Ex vivo modulation of tau phosphorylation by hyperpolarized light: implications for Alzheimer’s disease therapy

Alzheimer’s disease (AD) is characterized by amyloid-β accumulation and tau hyperphosphorylation, leading to neurodegeneration and cognitive decline. Photobiomodulation (PBM) has shown promise in mitigating AD pathology, yet its effects on tau remain poorly understood. We investigated the impact of high-polarized light (HPL; Bioptron Quantum Hyperlight, 350–3400 nm) on tau phosphorylation using an ex vivo rat brain slice model of synthetic torpor (ST), a reversible hypometabolic state inducing controlled tau hyperphosphorylation. Slices were incubated at physiological (37 °C) or hypometabolic (25 °C) temperatures and exposed to HPL for 10 or 20 minutes. Western blot analyses of Tau-1 (non-phosphorylated tau), p-GSK3β (Ser9), and p-T205 revealed that HPL increased Tau-1 levels in warm slices, indicating a shift toward reduced tau hyperphosphorylation. p-GSK3β modulation was variable, reflecting inter-animal differences and temperature-dependent kinase/phosphatase dynamics.

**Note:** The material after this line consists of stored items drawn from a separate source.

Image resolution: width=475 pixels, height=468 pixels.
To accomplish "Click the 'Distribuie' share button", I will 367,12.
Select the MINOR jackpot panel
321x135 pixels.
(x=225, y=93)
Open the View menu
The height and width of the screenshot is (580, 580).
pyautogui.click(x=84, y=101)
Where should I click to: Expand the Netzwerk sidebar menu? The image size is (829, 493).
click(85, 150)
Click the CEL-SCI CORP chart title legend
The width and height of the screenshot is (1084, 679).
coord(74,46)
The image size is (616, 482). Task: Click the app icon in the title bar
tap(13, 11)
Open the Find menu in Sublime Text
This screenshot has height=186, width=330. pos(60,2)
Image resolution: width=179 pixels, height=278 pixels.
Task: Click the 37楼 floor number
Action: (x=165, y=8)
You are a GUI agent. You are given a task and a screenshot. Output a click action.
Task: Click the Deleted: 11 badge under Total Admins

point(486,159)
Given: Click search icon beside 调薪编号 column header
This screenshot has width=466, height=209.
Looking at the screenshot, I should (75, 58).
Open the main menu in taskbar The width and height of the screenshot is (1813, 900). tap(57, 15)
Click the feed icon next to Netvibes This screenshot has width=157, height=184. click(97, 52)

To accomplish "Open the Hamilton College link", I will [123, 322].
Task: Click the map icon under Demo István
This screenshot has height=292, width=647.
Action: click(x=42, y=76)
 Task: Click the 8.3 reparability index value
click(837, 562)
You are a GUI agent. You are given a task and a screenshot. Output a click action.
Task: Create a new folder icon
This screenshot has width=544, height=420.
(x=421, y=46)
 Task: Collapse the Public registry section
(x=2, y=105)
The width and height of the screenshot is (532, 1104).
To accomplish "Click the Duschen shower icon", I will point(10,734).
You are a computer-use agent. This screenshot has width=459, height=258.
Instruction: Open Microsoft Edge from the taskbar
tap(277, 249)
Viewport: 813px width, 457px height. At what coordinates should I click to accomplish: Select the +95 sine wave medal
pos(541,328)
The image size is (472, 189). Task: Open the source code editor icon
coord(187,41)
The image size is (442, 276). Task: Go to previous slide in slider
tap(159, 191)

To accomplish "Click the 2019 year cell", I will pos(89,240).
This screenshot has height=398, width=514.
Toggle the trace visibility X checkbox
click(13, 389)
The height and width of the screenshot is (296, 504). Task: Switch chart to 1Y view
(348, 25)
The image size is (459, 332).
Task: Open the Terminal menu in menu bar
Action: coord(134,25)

Cold slices exhibited smaller, more heterogeneous responses, consistent with suppressed metabolic activity and attenuated PBM signaling. Site-specific p-T205 changes suggest transient kinase activation and redox signaling, compatible with an overall trend toward normalized tau phosphorylation. These results highlight how HPL can modulate tau phosphorylation ex vivo, with the most consistent effects under normothermic conditions. Despite limitations, our findings provide preliminary evidence supporting HPL/PBM as a potential therapeutic strategy for tauopathies. Future in vivo studies are warranted to elucidate mechanisms, optimize dosing, and explore glymphatic-mediated clearance in PBM-treated brains.